Solution Approach 2:
The system performs preliminary calculation of collision points and trajectory constraints before actual collision occurs. By using V2X communication to share trajectory information with adjacent lanes in advance, the system enables proactive traffic management where vehicles in adjacent lanes can be notified and adjust their trajectories beforehand, preventing traffic obstruction while maintaining safety.

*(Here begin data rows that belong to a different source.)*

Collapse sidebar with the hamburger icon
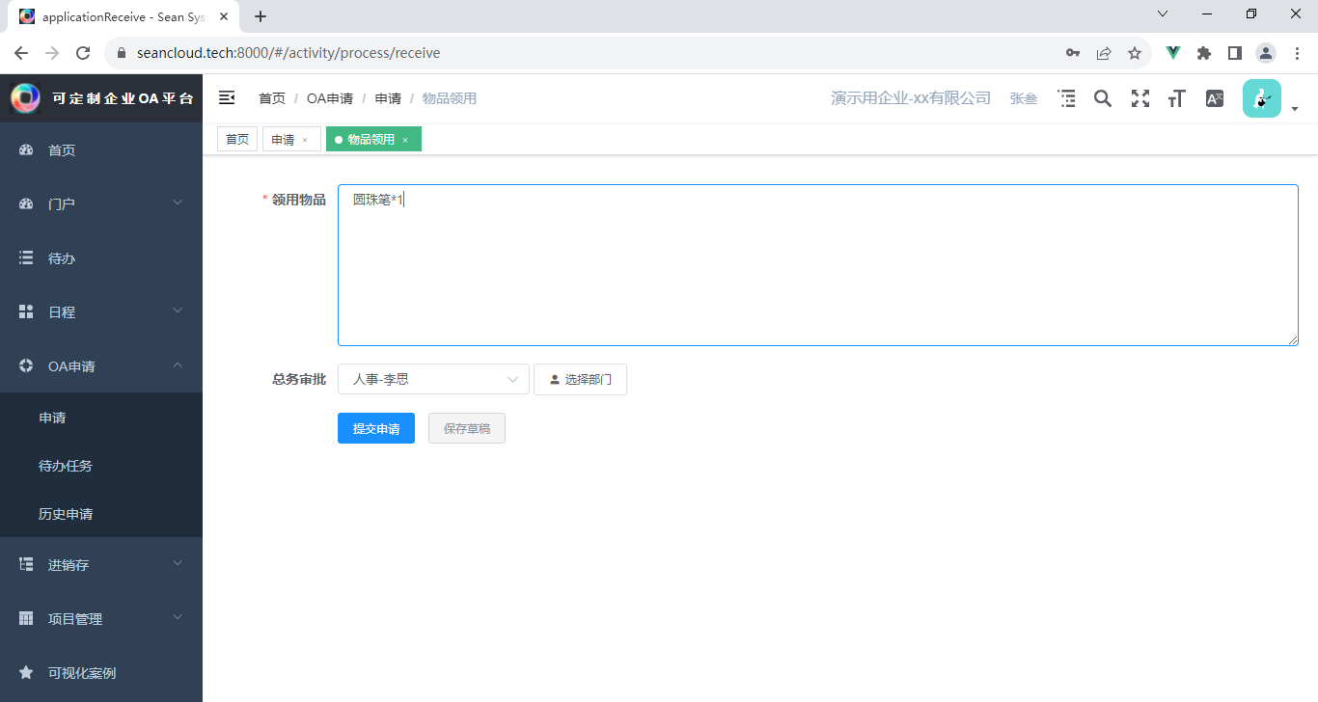 pyautogui.click(x=227, y=97)
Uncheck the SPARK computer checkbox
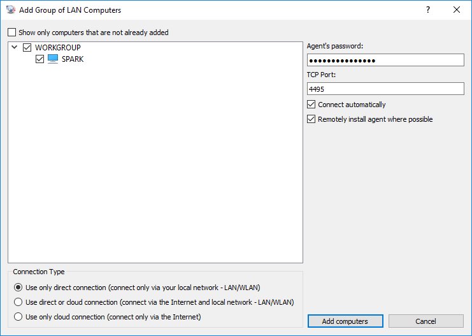Screen dimensions: 472x336 click(39, 59)
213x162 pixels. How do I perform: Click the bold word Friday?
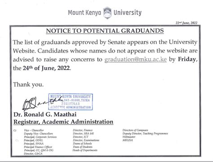point(187,59)
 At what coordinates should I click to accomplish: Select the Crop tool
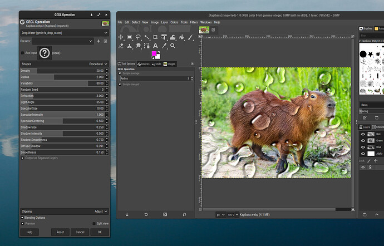[155, 37]
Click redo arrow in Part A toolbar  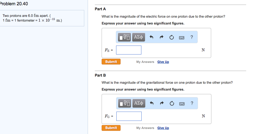(161, 37)
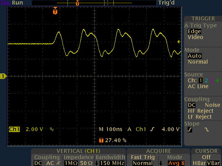
Task: Select the rising edge slope icon
Action: [x=190, y=130]
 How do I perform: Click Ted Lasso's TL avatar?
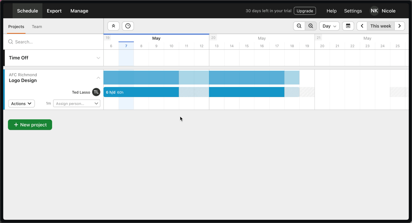[x=96, y=92]
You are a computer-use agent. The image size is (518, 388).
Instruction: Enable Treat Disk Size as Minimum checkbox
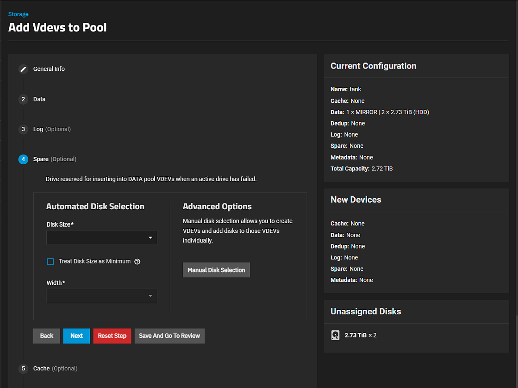click(50, 262)
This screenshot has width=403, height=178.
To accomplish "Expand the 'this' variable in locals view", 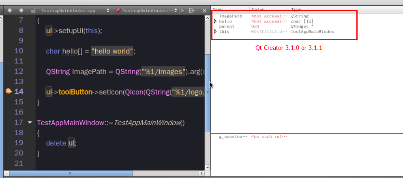I will pos(215,32).
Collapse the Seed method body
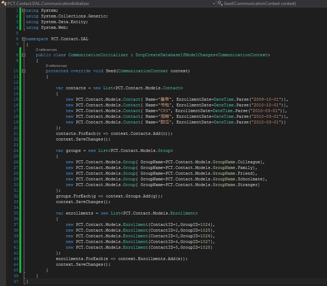Screen dimensions: 327x286 tap(23, 71)
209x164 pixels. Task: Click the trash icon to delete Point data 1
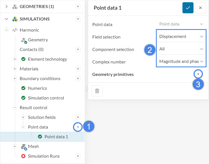[x=97, y=91]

2Adaptability or versatility
If conventional V2X communication is used for traffic management, then nearby vehicle communication is achieved, but various traffic participants like bicycles and pedestrians are not covered
Solution Approach 1:
The patent extends V2X communication functionality to be universal across all traffic participants including vehicles, bicycles, and pedestrians. The system defines a unified trajectory constraint model that can accommodate different types of traffic participants by predicting their future trajectories and calculating collision risks using the same mathematical framework, thereby achieving multi-functionality without losing information about diverse participant types.
3Reliability
If simple collision-based braking is used, then collision avoidance is achieved, but smooth vehicle traffic management in complex urban environment is difficult
Solution Approach 1:
The patent dynamically adjusts braking strategies based on real-time trajectory predictions and TTC calculations. Instead of fixed collision-based braking, the system continuously updates trajectory constraints using V2X communication data and adjusts deceleration profiles dynamically. This allows smooth traffic management in complex urban environments by adapting to changing conditions while maintaining collision avoidance reliability.
Data Source
AI summary
According to the present invention, autonomous driving may be performed according to an autonomous driving strategy defined in trajectory constraints generated based on object recognition information about a road map and various traffic participants, and thus, because collision avoidance does not obstruct traffic of an adjacent lane despite a situation where an autonomous vehicle stops for avoiding a collision, the stability of autonomous driving may increase and vehicle traffic management may be easily performed.